Hahaha, Katielee!! I have *so* many stories of mini-wife incidents, and lol'd about the "sitting on the same side of the booth" scenario you had. I too fought that issue!!! It was a particularly sore subject with me, and every time it happened (maybe 5-6 times over one 12-month period) I went Girlfriend-Foo each time (when I'm about to have an angry-outburst mom moment, I warn everyone "I'm going to go Mom-Foo if you don't knock it off" - and Girlfriend-Foo is similar, but with the SO of course)

The whole "claiming space" next to the DH, in order to exclude me, does NOT fly in my world. Whether it's a restaurant booth, the couch, our vehicles, church, wherever. Doesn't matter. Girlfriend-Foo!

I'm afraid I'm starting to sound like a crazy woman here, but really, this step-parenting stuff is hard work. Smile And having LYS (lose your $hit) moments sometimes need to happen.

SecondPlace007's picture

Your my new Hero
Wish i could wear a wire in my ear so yiu could coach my responses for when BF & his MWife get home if im still here
Might want to look into that bet there's big $$$ to be made where's there's a demand lol
New here...
Suffice it to say My SD 12 is a MW on steroids

NatLove's picture

This is brilliant! BF has accused me of hating his kids recently - this gives me a strategy and perspective on what's going on. We absolutely have a mini-wife situation brewing here. Our relationship is in jeopardy, and I don't know what can help it. Thanks for sharing!

katielee's picture

Here are a few of the things I am learning (with emphasis on LEARNING) but not yet perfected...

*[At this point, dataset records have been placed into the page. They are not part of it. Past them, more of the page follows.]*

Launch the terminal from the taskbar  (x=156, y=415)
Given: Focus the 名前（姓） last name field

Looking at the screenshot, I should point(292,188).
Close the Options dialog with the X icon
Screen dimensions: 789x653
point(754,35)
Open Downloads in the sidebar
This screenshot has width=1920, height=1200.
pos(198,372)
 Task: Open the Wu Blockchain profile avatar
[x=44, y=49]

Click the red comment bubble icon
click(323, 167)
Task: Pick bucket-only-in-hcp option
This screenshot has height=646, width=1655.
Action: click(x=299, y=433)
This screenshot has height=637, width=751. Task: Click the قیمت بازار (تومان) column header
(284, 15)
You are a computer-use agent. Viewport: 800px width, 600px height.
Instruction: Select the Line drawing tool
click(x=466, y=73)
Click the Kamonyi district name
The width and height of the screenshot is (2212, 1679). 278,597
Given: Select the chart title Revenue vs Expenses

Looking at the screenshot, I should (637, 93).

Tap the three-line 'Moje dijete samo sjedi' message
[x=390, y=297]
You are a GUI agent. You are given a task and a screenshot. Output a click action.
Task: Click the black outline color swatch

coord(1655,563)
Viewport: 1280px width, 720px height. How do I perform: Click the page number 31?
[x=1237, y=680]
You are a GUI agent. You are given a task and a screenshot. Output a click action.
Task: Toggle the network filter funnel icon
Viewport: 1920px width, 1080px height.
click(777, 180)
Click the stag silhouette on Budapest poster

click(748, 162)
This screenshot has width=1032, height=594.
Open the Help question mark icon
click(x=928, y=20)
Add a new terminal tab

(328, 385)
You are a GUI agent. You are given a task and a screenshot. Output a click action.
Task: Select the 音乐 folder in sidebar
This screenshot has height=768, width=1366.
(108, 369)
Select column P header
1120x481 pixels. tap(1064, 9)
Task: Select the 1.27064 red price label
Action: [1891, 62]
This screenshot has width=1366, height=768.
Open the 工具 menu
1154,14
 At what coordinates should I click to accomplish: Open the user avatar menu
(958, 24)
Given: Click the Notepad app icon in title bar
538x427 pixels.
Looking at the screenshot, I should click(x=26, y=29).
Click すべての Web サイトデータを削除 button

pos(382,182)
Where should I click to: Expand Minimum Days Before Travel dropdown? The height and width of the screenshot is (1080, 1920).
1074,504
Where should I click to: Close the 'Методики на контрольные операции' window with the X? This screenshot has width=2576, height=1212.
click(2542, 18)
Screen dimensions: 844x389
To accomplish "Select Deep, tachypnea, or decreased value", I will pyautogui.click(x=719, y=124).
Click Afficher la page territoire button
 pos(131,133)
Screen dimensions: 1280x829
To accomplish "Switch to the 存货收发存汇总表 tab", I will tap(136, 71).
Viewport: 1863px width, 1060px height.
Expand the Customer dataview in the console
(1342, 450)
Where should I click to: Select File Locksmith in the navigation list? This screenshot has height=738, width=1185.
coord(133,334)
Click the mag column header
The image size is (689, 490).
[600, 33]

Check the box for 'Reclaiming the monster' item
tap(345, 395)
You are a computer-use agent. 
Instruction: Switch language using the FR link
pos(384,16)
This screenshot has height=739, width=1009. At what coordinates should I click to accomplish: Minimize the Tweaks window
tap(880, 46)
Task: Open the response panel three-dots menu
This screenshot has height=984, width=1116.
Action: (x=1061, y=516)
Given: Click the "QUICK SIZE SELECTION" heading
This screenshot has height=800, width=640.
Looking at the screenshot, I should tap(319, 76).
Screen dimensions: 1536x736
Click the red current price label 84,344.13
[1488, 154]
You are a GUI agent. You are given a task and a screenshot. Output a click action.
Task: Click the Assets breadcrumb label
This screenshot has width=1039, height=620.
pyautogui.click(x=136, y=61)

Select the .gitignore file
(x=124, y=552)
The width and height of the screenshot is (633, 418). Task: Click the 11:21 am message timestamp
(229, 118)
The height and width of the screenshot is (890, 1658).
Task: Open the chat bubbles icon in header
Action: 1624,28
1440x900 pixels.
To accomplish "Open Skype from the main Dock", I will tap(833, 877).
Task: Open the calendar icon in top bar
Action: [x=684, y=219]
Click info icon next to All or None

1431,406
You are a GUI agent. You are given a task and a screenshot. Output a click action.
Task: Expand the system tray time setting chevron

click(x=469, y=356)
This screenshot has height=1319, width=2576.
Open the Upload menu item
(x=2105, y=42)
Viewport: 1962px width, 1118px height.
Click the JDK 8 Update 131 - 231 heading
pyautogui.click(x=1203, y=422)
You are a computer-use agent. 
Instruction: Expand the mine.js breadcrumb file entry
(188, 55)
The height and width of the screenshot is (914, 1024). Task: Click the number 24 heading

~ Nagging DH does no good. And badmouthing SD12 only kicks him into "protective" mode where he feels the need to protect his poor, defenseless little princess from her big bad stepmother.

~ It is more productive for me to gently call SD12 down in front of DH than to tattle on her later. For example, "SD12, did I just hear you lie to your father? I thought I just heard you tell him the reason you didn't help with the dishes is because I did them before you got up, but you and I both know you were lying on the couch playing on your phone while I did the dishes alone."

~ I have to work hard on my relationship with my DH and do my best to be pleasant to him most of the time so that when it really matters and I need him to discipline SD12, he will take me seriously.

~ I deal with my SD12 MYSELF whenever it is possible. I try not to bring him into every issue.

katielee's picture

This is awesome advice if I could make it work. The problem is that she gets home from school at 2:40 and I am home with her until DH gets home around 4:30. I work very early so I get off in time to pick her up from school. Unfortunately, she is in a private school due to her poor behavior/performance in public school so the school bus is not an option:( I have thought about dropping her off and then going to work some more (I do home health visits so my schedule is very flexible) but I am usually very tired in the afternoon and would prefer not to do that. I feel like I can't even come home in my own home:( Any suggestions appreciated:)

Unfreakingreal's picture

Oh God, I am just clenching my jaw in fear of when mini-wife SD13 moves in with us.
She's quite the master manipulator.

hereiam's picture

Old post, but mini wives are not created by themselves. Doormat4u, you have clearly described in your other post and blog (which I think you deleted) a husband problem. In fact, I think you resent your husband more than your stepdaughter.